DATASET.
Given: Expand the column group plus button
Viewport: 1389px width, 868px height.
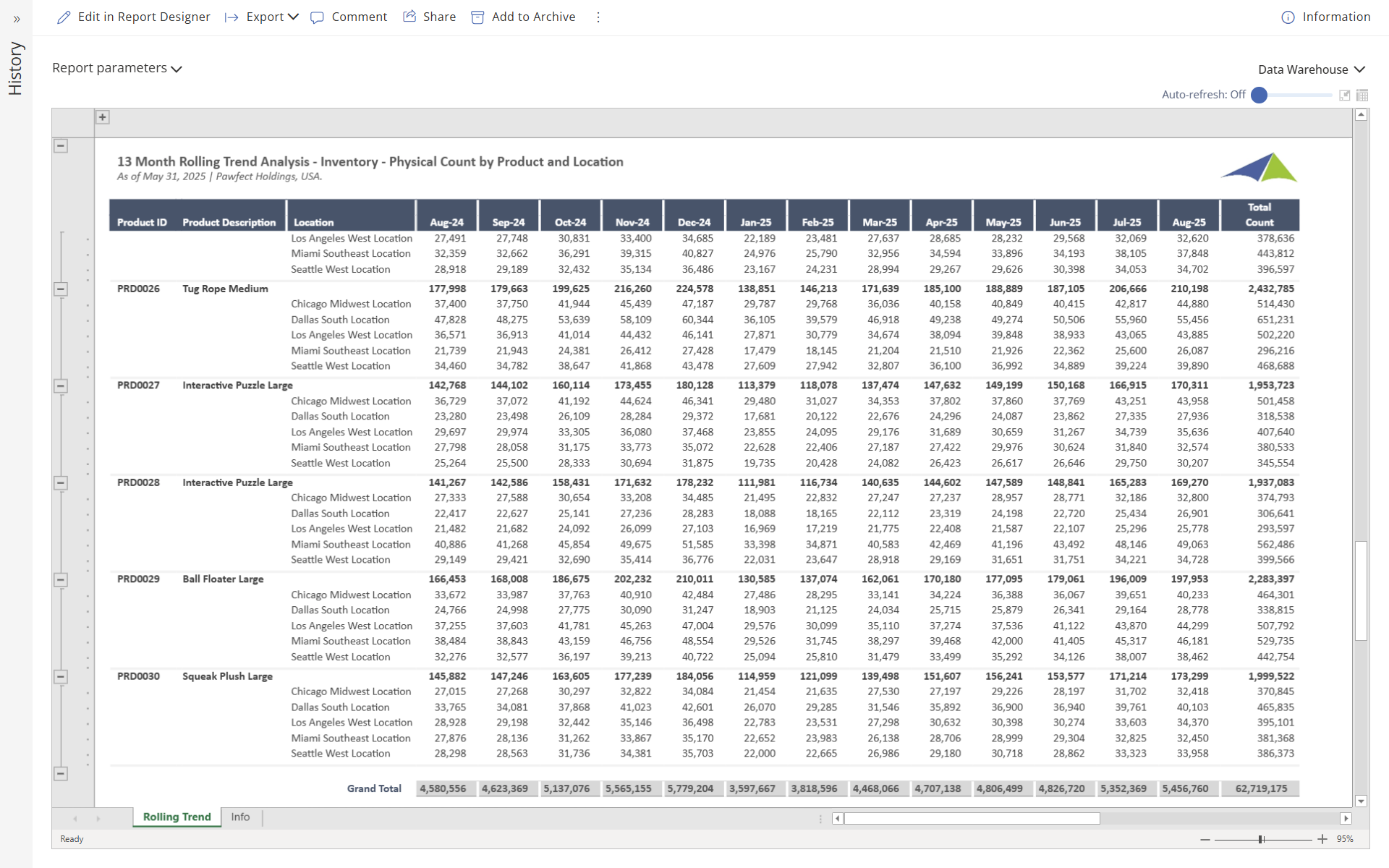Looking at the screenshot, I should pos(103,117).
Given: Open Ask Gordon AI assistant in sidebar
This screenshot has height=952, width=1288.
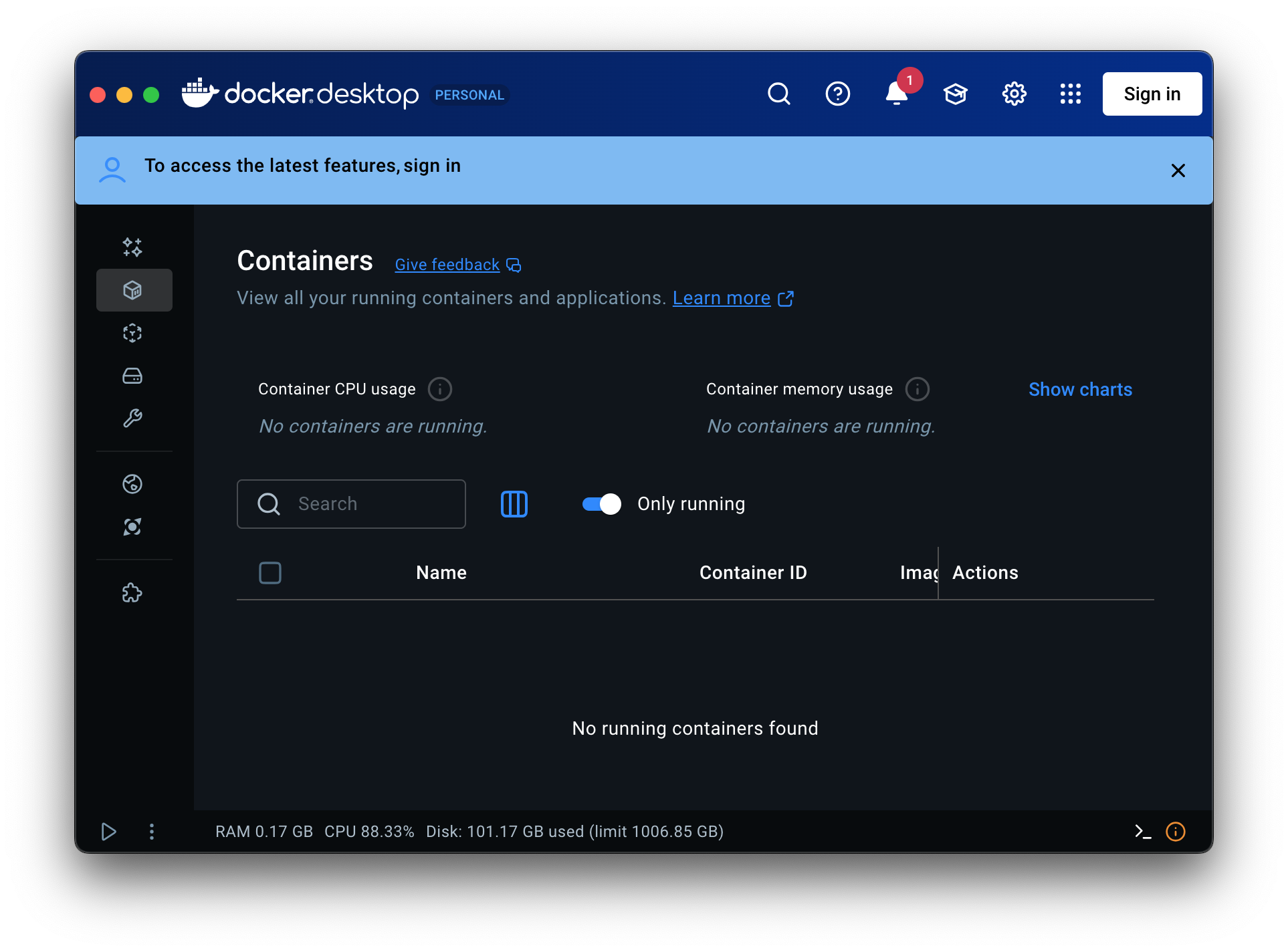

TASK STATEMENT.
Please return all of the rows above word for word and leave out the pictures.

ANSWER IN FULL.
Given: Expand the column group plus button
Viewport: 1389px width, 868px height.
Looking at the screenshot, I should pos(103,117).
Given: Open Ask Gordon AI assistant in sidebar
This screenshot has height=952, width=1288.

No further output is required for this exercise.